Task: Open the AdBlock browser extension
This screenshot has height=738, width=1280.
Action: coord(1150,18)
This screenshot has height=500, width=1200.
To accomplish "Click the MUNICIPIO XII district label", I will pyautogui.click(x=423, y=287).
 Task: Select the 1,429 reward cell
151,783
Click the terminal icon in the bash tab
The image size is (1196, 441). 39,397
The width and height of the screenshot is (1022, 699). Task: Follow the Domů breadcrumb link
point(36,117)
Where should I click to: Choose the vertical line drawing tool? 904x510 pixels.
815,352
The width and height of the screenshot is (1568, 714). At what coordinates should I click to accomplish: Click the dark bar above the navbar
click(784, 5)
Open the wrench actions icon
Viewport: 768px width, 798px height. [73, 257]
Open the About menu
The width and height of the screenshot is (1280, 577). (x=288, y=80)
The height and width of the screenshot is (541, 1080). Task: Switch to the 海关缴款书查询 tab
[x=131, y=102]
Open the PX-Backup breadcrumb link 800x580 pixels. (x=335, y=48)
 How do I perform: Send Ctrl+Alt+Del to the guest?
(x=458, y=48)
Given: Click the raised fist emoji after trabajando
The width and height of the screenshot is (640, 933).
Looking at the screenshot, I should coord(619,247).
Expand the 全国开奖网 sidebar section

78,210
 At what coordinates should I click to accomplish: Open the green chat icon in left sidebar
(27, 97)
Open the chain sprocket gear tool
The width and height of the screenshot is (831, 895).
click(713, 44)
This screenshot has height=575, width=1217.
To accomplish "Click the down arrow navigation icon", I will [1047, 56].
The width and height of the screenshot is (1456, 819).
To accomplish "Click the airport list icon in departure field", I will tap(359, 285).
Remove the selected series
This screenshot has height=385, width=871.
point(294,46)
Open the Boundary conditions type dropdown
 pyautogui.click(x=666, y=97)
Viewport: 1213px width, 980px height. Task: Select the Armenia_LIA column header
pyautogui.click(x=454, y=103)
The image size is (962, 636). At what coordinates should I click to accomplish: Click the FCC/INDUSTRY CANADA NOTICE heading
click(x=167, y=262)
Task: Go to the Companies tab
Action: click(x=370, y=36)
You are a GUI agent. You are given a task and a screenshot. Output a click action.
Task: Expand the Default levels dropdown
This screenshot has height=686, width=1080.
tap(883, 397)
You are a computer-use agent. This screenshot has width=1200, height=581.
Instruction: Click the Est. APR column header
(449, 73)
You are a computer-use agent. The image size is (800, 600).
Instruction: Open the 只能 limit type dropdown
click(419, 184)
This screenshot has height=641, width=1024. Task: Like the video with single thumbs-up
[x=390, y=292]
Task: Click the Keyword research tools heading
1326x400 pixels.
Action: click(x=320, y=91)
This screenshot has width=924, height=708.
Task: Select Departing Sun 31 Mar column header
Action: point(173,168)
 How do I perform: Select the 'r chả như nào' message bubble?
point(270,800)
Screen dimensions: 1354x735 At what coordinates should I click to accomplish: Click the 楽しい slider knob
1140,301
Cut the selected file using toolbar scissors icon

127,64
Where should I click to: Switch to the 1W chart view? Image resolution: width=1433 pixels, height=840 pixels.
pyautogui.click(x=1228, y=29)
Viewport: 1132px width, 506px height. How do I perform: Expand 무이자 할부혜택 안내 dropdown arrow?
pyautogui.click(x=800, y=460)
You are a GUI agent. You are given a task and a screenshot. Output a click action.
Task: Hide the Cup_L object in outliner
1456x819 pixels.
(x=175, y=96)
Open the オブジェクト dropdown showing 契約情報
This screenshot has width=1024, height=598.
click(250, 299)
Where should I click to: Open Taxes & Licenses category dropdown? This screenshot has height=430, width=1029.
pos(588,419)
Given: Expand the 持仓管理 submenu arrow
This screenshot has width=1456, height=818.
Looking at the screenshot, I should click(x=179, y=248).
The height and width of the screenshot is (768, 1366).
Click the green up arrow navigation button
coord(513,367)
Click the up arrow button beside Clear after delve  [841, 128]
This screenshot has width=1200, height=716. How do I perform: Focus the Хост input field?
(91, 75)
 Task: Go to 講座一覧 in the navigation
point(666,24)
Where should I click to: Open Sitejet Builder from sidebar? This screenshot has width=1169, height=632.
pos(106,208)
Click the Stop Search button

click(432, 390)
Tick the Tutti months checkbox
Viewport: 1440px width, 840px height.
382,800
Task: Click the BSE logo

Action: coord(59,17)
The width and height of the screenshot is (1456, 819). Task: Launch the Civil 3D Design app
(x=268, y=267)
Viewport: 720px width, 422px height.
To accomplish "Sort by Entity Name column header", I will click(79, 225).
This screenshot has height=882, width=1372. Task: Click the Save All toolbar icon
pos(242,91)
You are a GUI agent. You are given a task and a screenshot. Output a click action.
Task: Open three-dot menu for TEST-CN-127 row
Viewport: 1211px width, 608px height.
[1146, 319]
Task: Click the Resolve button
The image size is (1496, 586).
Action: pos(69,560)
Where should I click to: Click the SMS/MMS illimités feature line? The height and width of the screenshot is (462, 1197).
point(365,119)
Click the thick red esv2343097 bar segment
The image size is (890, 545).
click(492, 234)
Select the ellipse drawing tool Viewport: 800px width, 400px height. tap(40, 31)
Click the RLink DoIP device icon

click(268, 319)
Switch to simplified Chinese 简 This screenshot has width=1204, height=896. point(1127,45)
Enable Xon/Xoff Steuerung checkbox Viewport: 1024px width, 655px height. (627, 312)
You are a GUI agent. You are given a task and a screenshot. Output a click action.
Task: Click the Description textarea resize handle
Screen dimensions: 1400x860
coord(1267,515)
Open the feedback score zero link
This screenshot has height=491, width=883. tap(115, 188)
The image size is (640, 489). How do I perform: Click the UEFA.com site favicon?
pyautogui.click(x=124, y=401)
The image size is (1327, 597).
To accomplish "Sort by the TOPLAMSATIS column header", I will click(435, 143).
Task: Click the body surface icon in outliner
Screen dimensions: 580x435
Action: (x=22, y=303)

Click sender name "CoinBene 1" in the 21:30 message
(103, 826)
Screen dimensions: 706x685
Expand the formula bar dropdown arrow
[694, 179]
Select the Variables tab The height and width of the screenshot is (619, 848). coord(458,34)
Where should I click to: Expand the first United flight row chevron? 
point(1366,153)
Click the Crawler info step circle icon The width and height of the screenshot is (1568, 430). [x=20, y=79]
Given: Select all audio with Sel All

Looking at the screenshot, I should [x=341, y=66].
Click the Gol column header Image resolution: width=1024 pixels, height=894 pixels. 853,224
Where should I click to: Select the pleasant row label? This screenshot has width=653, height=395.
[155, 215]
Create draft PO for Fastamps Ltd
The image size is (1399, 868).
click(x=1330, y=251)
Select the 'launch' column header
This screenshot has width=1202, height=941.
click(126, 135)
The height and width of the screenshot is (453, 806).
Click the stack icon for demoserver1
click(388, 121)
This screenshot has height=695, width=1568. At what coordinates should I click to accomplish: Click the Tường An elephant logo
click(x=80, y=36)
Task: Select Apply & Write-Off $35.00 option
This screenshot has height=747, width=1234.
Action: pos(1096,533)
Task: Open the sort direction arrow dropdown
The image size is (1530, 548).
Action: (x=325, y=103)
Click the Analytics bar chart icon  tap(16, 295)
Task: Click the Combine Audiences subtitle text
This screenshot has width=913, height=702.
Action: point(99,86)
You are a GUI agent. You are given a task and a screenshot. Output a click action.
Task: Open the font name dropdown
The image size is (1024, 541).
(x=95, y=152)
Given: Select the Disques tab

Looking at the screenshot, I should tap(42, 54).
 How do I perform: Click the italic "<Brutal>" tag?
━━━━━━
▸ Exercise brief
Each entry above is to be copied out exactly as written.

▸ Completed exercise
Task: Open the AdBlock browser extension
This screenshot has height=738, width=1280.
Action: coord(1150,18)
This screenshot has height=500, width=1200.
To accomplish "Click the MUNICIPIO XII district label", I will pyautogui.click(x=423, y=287).
 Task: Select the 1,429 reward cell
151,783
Click the terminal icon in the bash tab
The image size is (1196, 441). 39,397
The width and height of the screenshot is (1022, 699). Task: Follow the Domů breadcrumb link
point(36,117)
Where should I click to: Choose the vertical line drawing tool? 904x510 pixels.
815,352
The width and height of the screenshot is (1568, 714). At what coordinates should I click to accomplish: Click the dark bar above the navbar
click(784, 5)
Open the wrench actions icon
Viewport: 768px width, 798px height. [73, 257]
Open the About menu
The width and height of the screenshot is (1280, 577). (x=288, y=80)
The height and width of the screenshot is (541, 1080). Task: Switch to the 海关缴款书查询 tab
[x=131, y=102]
Open the PX-Backup breadcrumb link 800x580 pixels. (x=335, y=48)
 How do I perform: Send Ctrl+Alt+Del to the guest?
(x=458, y=48)
Given: Click the raised fist emoji after trabajando
The width and height of the screenshot is (640, 933).
Looking at the screenshot, I should coord(619,247).
Expand the 全国开奖网 sidebar section

78,210
 At what coordinates should I click to accomplish: Open the green chat icon in left sidebar
(27, 97)
Open the chain sprocket gear tool
The width and height of the screenshot is (831, 895).
click(713, 44)
This screenshot has height=575, width=1217.
To accomplish "Click the down arrow navigation icon", I will [1047, 56].
The width and height of the screenshot is (1456, 819).
To accomplish "Click the airport list icon in departure field", I will tap(359, 285).
Remove the selected series
This screenshot has height=385, width=871.
point(294,46)
Open the Boundary conditions type dropdown
 pyautogui.click(x=666, y=97)
Viewport: 1213px width, 980px height. Task: Select the Armenia_LIA column header
pyautogui.click(x=454, y=103)
The image size is (962, 636). At what coordinates should I click to accomplish: Click the FCC/INDUSTRY CANADA NOTICE heading
click(x=167, y=262)
Task: Go to the Companies tab
Action: click(x=370, y=36)
You are a GUI agent. You are given a task and a screenshot. Output a click action.
Task: Expand the Default levels dropdown
This screenshot has height=686, width=1080.
tap(883, 397)
You are a computer-use agent. This screenshot has width=1200, height=581.
Instruction: Click the Est. APR column header
(449, 73)
You are a computer-use agent. The image size is (800, 600).
Instruction: Open the 只能 limit type dropdown
click(419, 184)
This screenshot has height=641, width=1024. Task: Like the video with single thumbs-up
[x=390, y=292]
Task: Click the Keyword research tools heading
1326x400 pixels.
Action: click(x=320, y=91)
This screenshot has width=924, height=708.
Task: Select Departing Sun 31 Mar column header
Action: point(173,168)
 How do I perform: Select the 'r chả như nào' message bubble?
point(270,800)
Screen dimensions: 1354x735 At what coordinates should I click to accomplish: Click the 楽しい slider knob
1140,301
Cut the selected file using toolbar scissors icon

127,64
Where should I click to: Switch to the 1W chart view? Image resolution: width=1433 pixels, height=840 pixels.
pyautogui.click(x=1228, y=29)
Viewport: 1132px width, 506px height. How do I perform: Expand 무이자 할부혜택 안내 dropdown arrow?
pyautogui.click(x=800, y=460)
You are a GUI agent. You are given a task and a screenshot. Output a click action.
Task: Hide the Cup_L object in outliner
1456x819 pixels.
(x=175, y=96)
Open the オブジェクト dropdown showing 契約情報
This screenshot has width=1024, height=598.
click(250, 299)
Where should I click to: Open Taxes & Licenses category dropdown? This screenshot has height=430, width=1029.
pos(588,419)
Given: Expand the 持仓管理 submenu arrow
This screenshot has width=1456, height=818.
Looking at the screenshot, I should click(x=179, y=248).
The height and width of the screenshot is (768, 1366).
Click the green up arrow navigation button
coord(513,367)
Click the up arrow button beside Clear after delve  [841, 128]
This screenshot has width=1200, height=716. How do I perform: Focus the Хост input field?
(91, 75)
 Task: Go to 講座一覧 in the navigation
point(666,24)
Where should I click to: Open Sitejet Builder from sidebar? This screenshot has width=1169, height=632.
pos(106,208)
Click the Stop Search button

click(432, 390)
Tick the Tutti months checkbox
Viewport: 1440px width, 840px height.
382,800
Task: Click the BSE logo

Action: coord(59,17)
The width and height of the screenshot is (1456, 819). Task: Launch the Civil 3D Design app
(x=268, y=267)
Viewport: 720px width, 422px height.
To accomplish "Sort by Entity Name column header", I will click(79, 225).
This screenshot has height=882, width=1372. Task: Click the Save All toolbar icon
pos(242,91)
You are a GUI agent. You are given a task and a screenshot. Output a click action.
Task: Open three-dot menu for TEST-CN-127 row
Viewport: 1211px width, 608px height.
[1146, 319]
Task: Click the Resolve button
The image size is (1496, 586).
Action: pos(69,560)
Where should I click to: Click the SMS/MMS illimités feature line? The height and width of the screenshot is (462, 1197).
point(365,119)
Click the thick red esv2343097 bar segment
The image size is (890, 545).
click(492, 234)
Select the ellipse drawing tool Viewport: 800px width, 400px height. tap(40, 31)
Click the RLink DoIP device icon

click(268, 319)
Switch to simplified Chinese 简 This screenshot has width=1204, height=896. point(1127,45)
Enable Xon/Xoff Steuerung checkbox Viewport: 1024px width, 655px height. (627, 312)
You are a GUI agent. You are given a task and a screenshot. Output a click action.
Task: Click the Description textarea resize handle
Screen dimensions: 1400x860
coord(1267,515)
Open the feedback score zero link
This screenshot has height=491, width=883. tap(115, 188)
The image size is (640, 489). How do I perform: Click the UEFA.com site favicon?
pyautogui.click(x=124, y=401)
The image size is (1327, 597).
To accomplish "Sort by the TOPLAMSATIS column header", I will click(435, 143).
Task: Click the body surface icon in outliner
Screen dimensions: 580x435
Action: (x=22, y=303)

Click sender name "CoinBene 1" in the 21:30 message
(103, 826)
Screen dimensions: 706x685
Expand the formula bar dropdown arrow
[694, 179]
Select the Variables tab The height and width of the screenshot is (619, 848). coord(458,34)
Where should I click to: Expand the first United flight row chevron? 
point(1366,153)
Click the Crawler info step circle icon The width and height of the screenshot is (1568, 430). [x=20, y=79]
Given: Select all audio with Sel All

Looking at the screenshot, I should [x=341, y=66].
Click the Gol column header Image resolution: width=1024 pixels, height=894 pixels. 853,224
Where should I click to: Select the pleasant row label? This screenshot has width=653, height=395.
[155, 215]
Create draft PO for Fastamps Ltd
The image size is (1399, 868).
click(x=1330, y=251)
Select the 'launch' column header
This screenshot has width=1202, height=941.
click(126, 135)
The height and width of the screenshot is (453, 806).
Click the stack icon for demoserver1
click(388, 121)
This screenshot has height=695, width=1568. At what coordinates should I click to accomplish: Click the Tường An elephant logo
click(x=80, y=36)
Task: Select Apply & Write-Off $35.00 option
This screenshot has height=747, width=1234.
Action: pos(1096,533)
Task: Open the sort direction arrow dropdown
The image size is (1530, 548).
Action: (x=325, y=103)
Click the Analytics bar chart icon  tap(16, 295)
Task: Click the Combine Audiences subtitle text
This screenshot has width=913, height=702.
Action: point(99,86)
You are a GUI agent. You are given a task and a screenshot. Output a click action.
Task: Open the font name dropdown
The image size is (1024, 541).
(x=95, y=152)
Given: Select the Disques tab

Looking at the screenshot, I should tap(42, 54).
 How do I perform: Click the italic "<Brutal>" tag?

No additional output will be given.